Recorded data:
--

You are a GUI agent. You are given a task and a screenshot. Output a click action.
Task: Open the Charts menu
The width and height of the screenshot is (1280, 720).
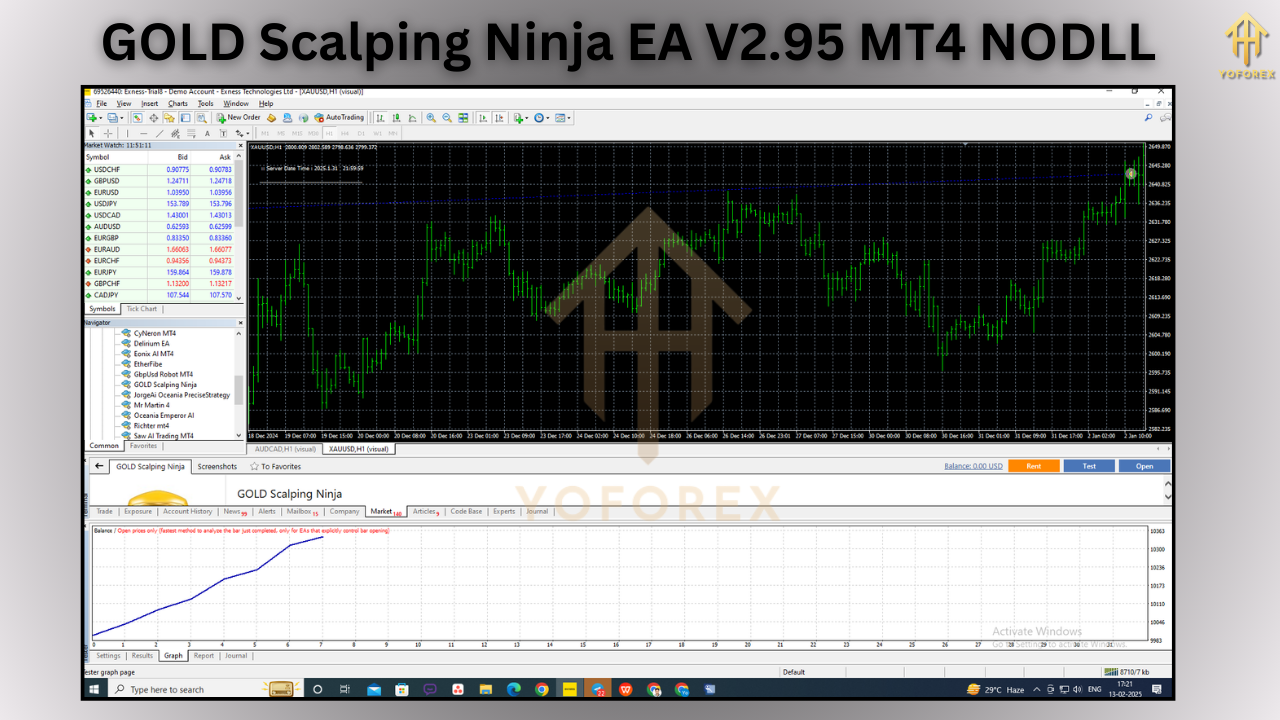[177, 103]
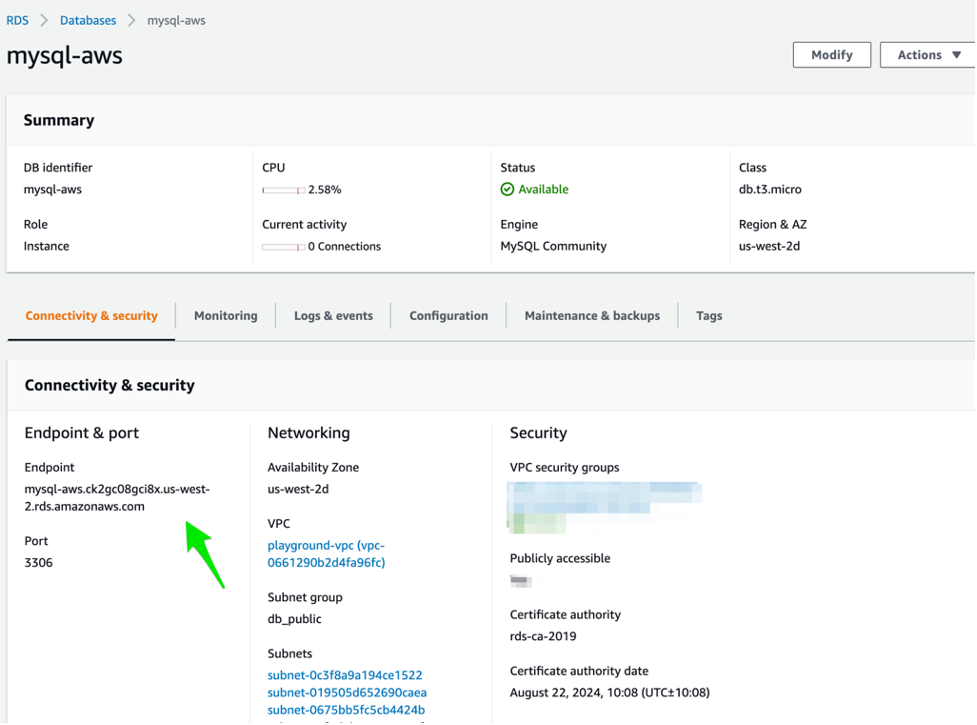Switch to the Monitoring tab
Viewport: 977px width, 725px height.
tap(225, 315)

--

* Task prompt:
Your task is an exact printout of the records above, with no pictures.

* Answer to this exercise:
You are a GUI agent. You are given a task and a screenshot. Output a click action.
Task: Open the Charts menu
The width and height of the screenshot is (1280, 720).
[177, 103]
Switch to the Monitoring tab
Viewport: 977px width, 725px height.
tap(225, 315)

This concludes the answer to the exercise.